§ **Task description**: Please write out exactly the lines of the data below from the line holding "Trademarks (166, 2009)" through the line holding "[Ask Learn] (362, 263)", and leave out the rest.

======== Recorded information ========

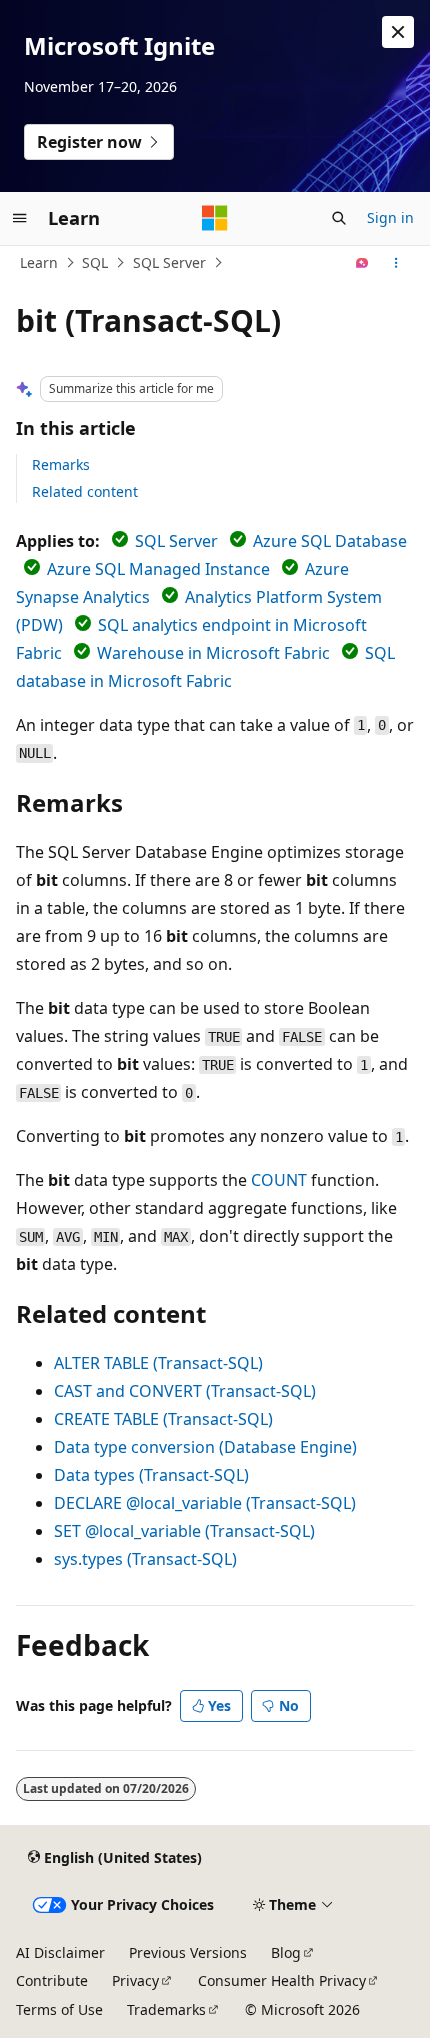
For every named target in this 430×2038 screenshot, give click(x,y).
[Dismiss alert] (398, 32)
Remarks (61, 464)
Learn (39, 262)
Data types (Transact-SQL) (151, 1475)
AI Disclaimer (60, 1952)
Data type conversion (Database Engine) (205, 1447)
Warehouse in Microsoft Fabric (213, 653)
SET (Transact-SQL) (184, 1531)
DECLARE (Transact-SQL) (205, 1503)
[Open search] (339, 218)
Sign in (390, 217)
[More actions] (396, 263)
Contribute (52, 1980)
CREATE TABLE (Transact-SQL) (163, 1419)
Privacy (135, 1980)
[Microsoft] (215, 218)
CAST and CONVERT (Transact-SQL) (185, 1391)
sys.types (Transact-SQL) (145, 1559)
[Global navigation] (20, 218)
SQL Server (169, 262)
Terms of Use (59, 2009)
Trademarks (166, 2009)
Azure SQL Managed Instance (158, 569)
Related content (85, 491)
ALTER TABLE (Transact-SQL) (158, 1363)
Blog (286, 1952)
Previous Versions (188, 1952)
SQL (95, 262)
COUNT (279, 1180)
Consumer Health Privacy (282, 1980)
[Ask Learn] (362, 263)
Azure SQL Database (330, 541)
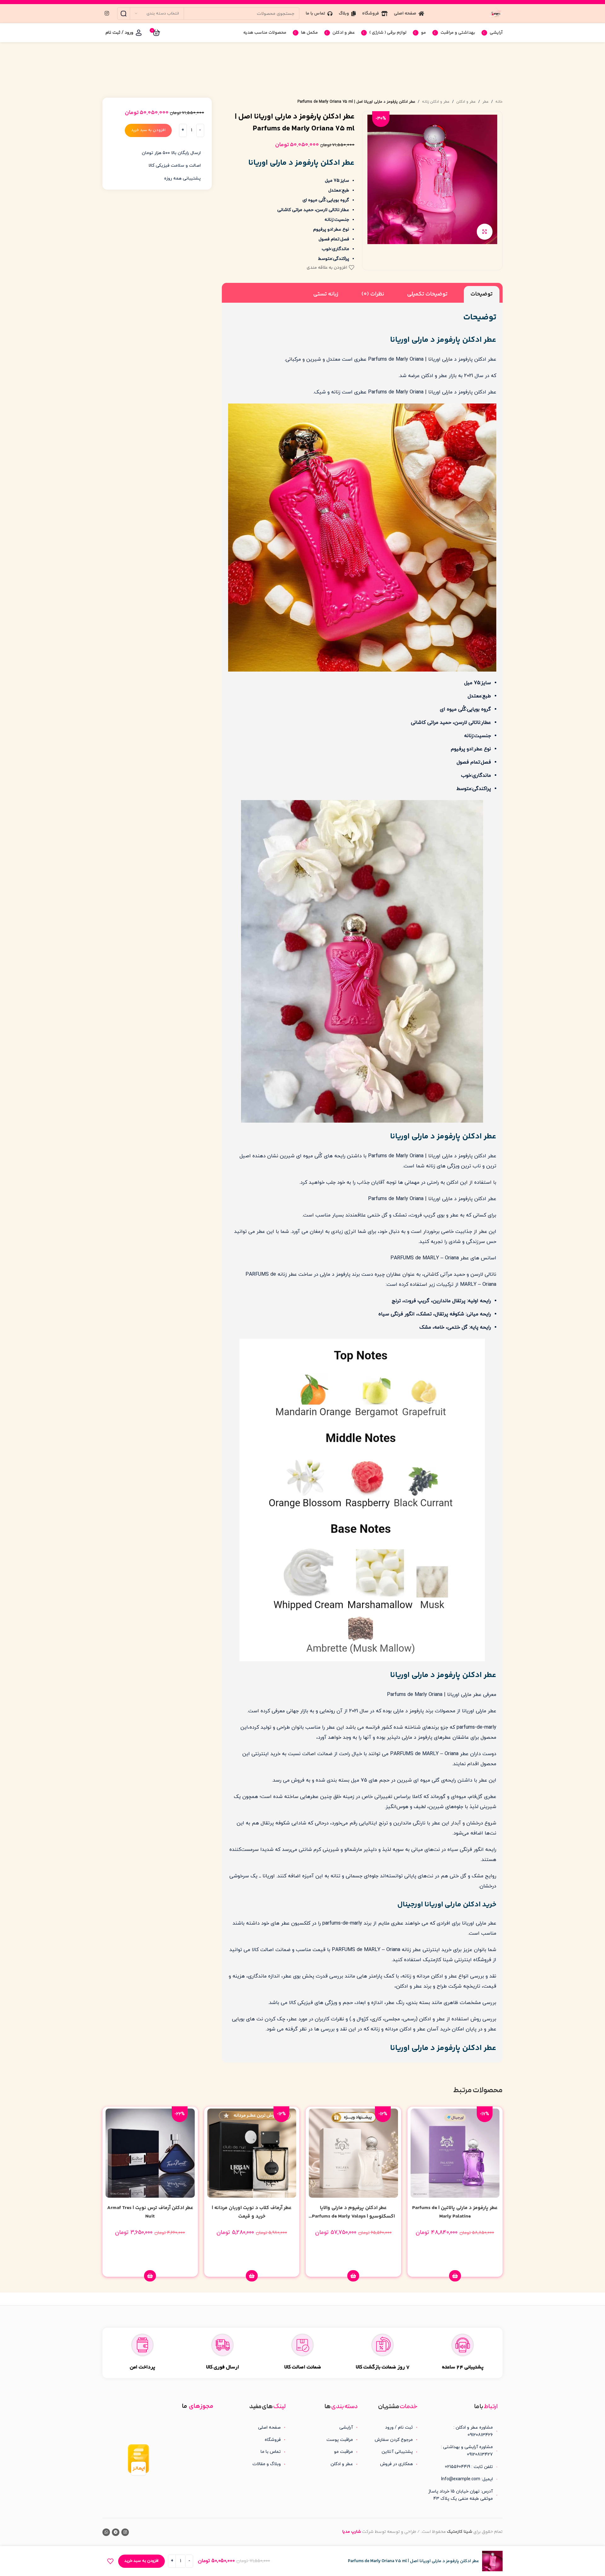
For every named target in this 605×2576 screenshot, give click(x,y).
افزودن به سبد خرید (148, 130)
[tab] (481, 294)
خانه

========

§ **Answer for this exercise**:
Trademarks (166, 2009)
Azure SQL Managed Instance (158, 569)
Related content (85, 491)
ALTER TABLE (Transact-SQL) (158, 1363)
Blog (286, 1952)
Previous Versions (188, 1952)
SQL (95, 262)
COUNT (279, 1180)
Consumer Health Privacy (282, 1980)
[Ask Learn] (362, 263)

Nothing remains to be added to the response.